Antonio kimdi? Hayatınıza nasıl girdi?
- Antonio o dönemin en prestijli ve uluslararası İspanyol dansçısı idi. Çok meşhurdu ve New York’ta, Paris’te, Londra’da ödüller almıştı. Ben 14 yaşımdaydım, dans kumpanyası ile birlikte gösteri yapmak için Santander’e geldi. Beni denemesi, dansımı izlemesi için atmadığım takla kalmadı. Önce bu çabalarımı sevimli buldu. Sonra cesaretim ve kendime güvenim onu etkiledi. Kumpanyasına almak için ailem ile konuşmaya gitti. Daha 14 yaşında olduğum için ailem izin vermedi. Antonio’nun kumpanyasına iki yıl sonra katıldım.

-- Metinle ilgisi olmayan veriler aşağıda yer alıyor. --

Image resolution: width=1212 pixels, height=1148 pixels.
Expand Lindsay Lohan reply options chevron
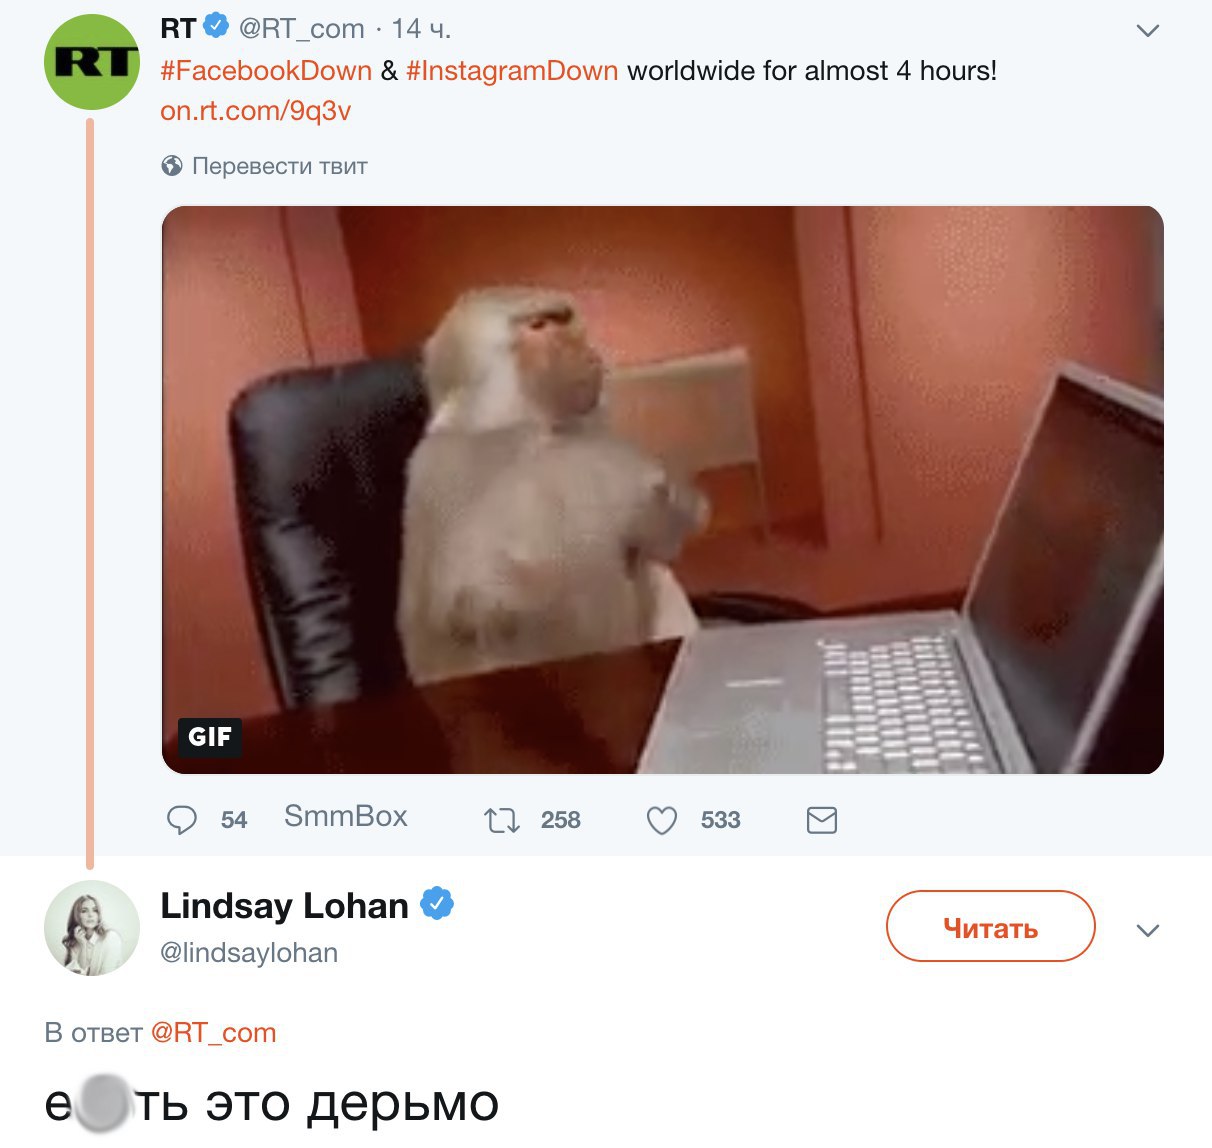click(1148, 931)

Koreografi yapmaya başladığınızda kaç yaşındaydınız? İlk koreografinizi hatırlıyor musunuz? Nasıl bir şeydi?
- 11 yaşımdaydım. Önce de söylediğim gibi Santander, flamenko dansı ile fazla ilgili bir şehir değildi. Bu yüzden bazen annemle birlikte Madrid’e gidip, dans derslerine girerdim. Santander’e döndüğümde, öğrendiklerimi çalışmak için danslar icat etmem gerekiyordu. Kız kardeşim ve kız arkadaşlarım için koreografiler yapardım. Bu benim için çaba değil bir zevkti.
Koreografi yapmak, bir sanat eseri yaratmak için iyi bir dansçı olmak yeterli midir?
- Büyük bir koreograf olmak için büyük bir dansçı olmanız gerekmiyor, tıpkı büyük bir dansçı olmanızın, sizin koreografiye yeteneğiniz olduğu anlamına gelmediği gibi.
ÊHayalperest bir insan mısınız?
- Evet öyleyim. Yaşınızın kaç olduğuna bakmadan hayal kurmaya devam etmek önemlidir. Bu sizi üretken kılar.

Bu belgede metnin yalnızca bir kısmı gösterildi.